Data for locating words and elements:
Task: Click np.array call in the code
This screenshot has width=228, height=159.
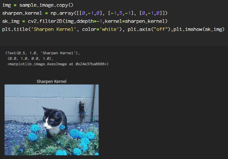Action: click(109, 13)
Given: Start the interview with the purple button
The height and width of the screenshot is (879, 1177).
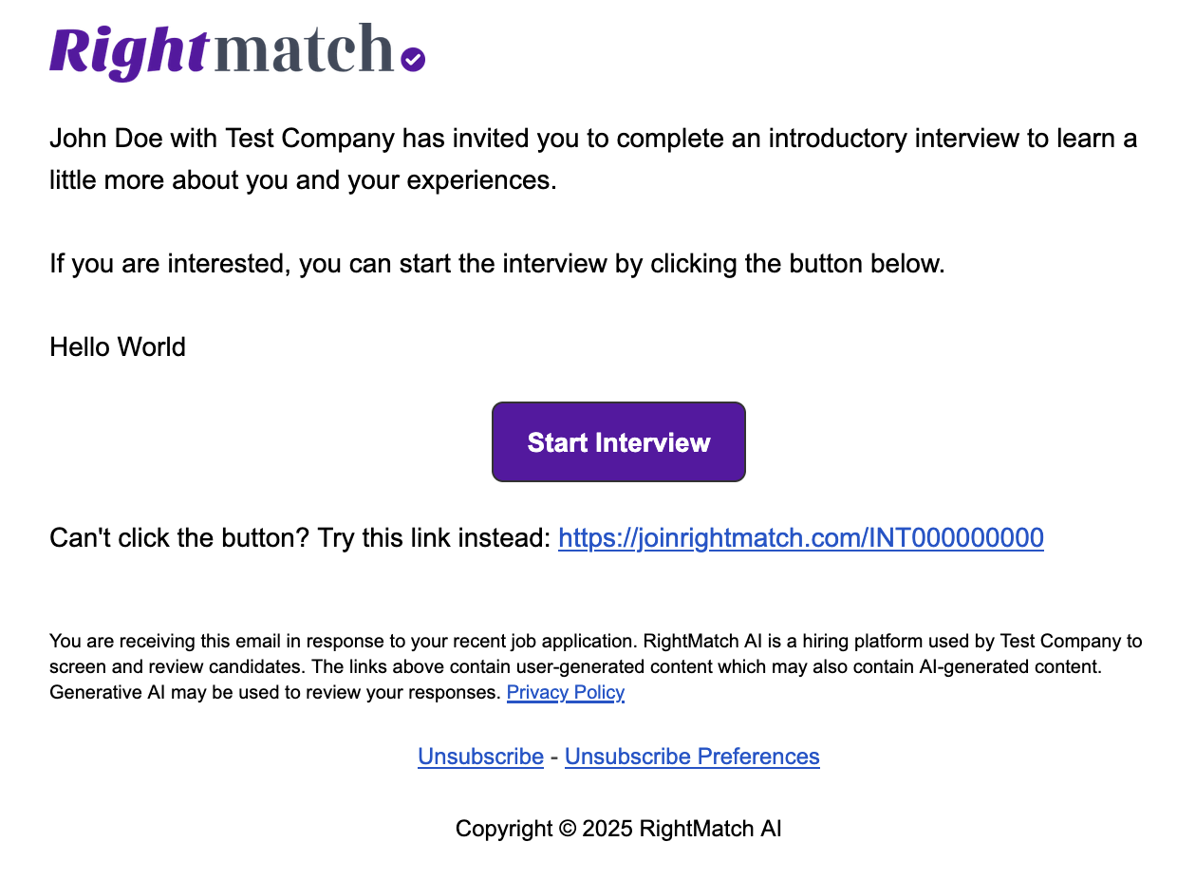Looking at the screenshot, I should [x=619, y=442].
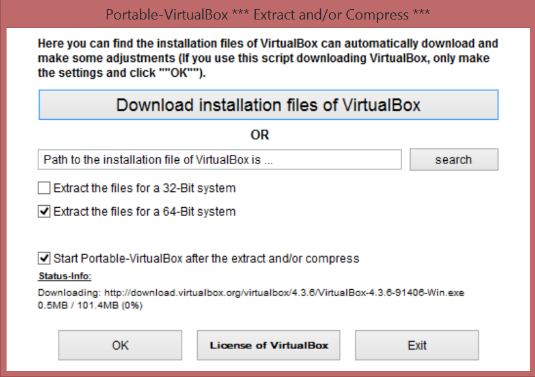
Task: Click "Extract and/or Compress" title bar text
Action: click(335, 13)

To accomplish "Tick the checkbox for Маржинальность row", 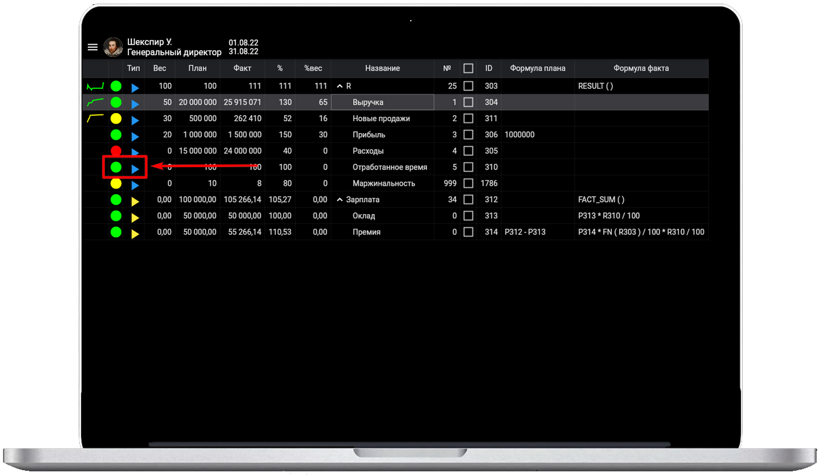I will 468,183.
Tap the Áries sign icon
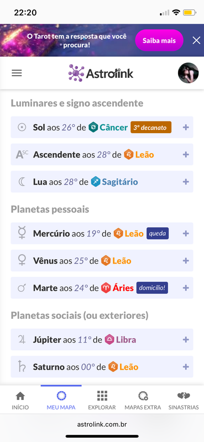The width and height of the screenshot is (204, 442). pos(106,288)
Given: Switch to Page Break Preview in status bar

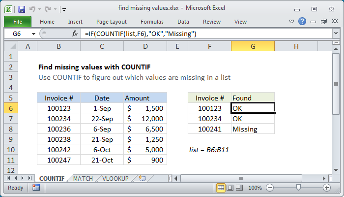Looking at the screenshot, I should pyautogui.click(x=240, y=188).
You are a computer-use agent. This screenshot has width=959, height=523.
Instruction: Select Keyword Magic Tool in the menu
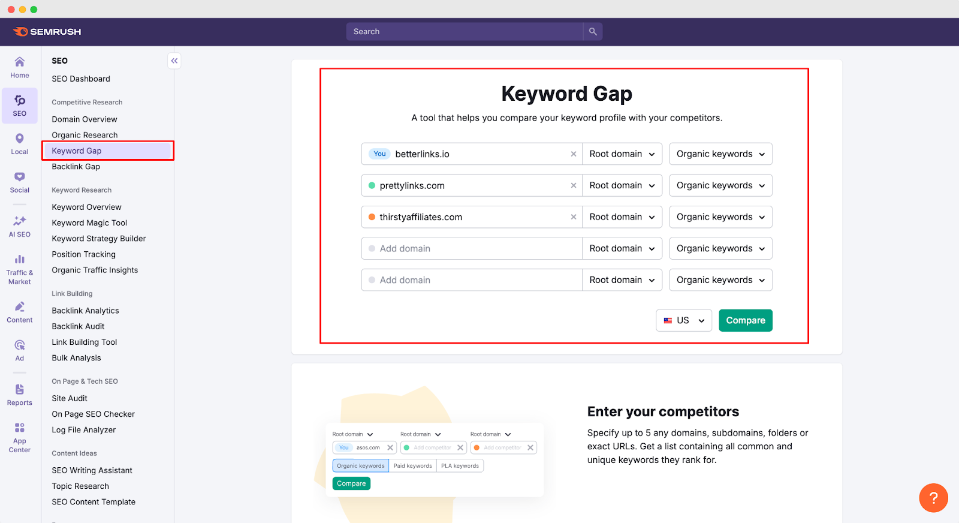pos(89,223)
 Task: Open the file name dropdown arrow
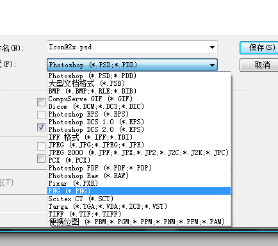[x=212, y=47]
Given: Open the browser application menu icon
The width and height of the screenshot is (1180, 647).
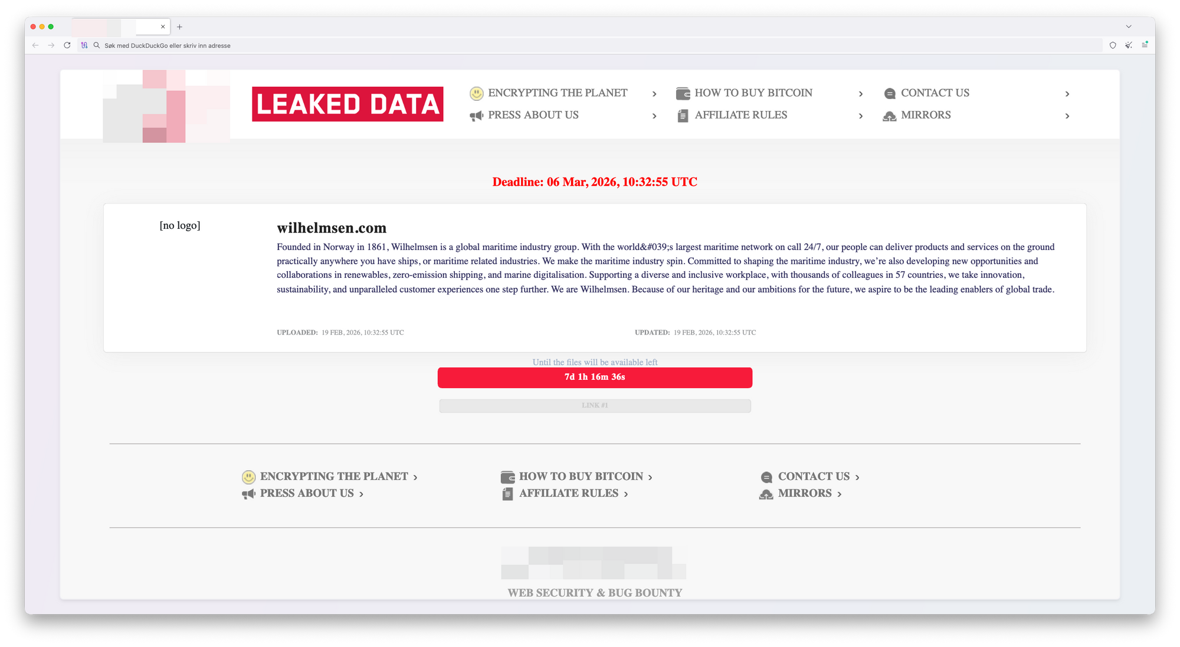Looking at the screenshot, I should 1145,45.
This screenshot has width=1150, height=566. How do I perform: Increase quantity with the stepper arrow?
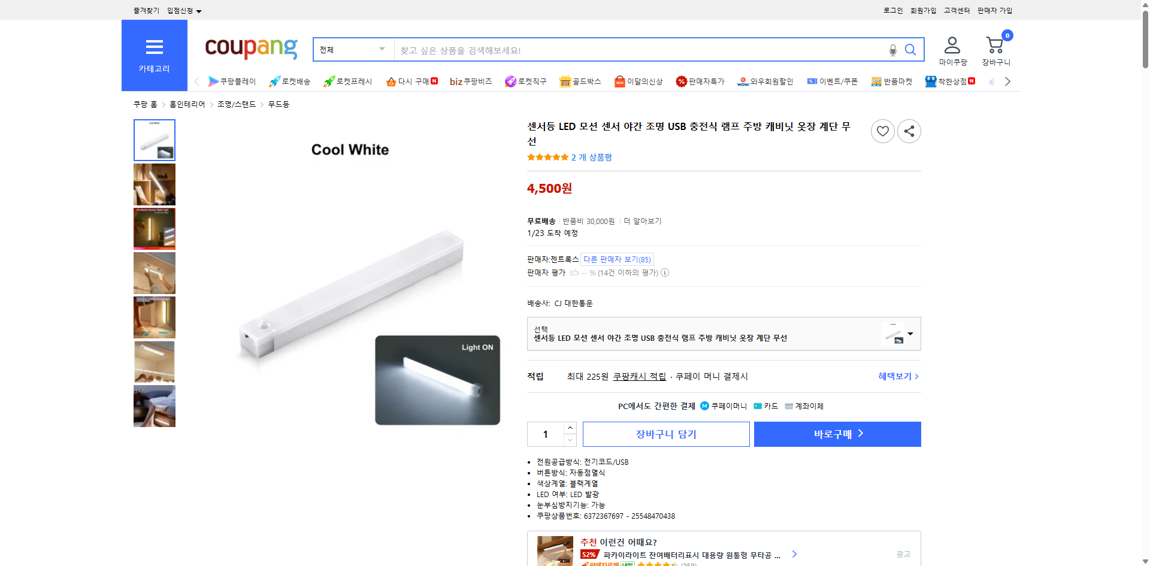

Exercise prompt ▸ Return every line of the entries above that contains the word "icon", treating uppercase and lowercase letters as distinct.

Written solution ▸
Tap the Áries sign icon
Given: Open the browser application menu icon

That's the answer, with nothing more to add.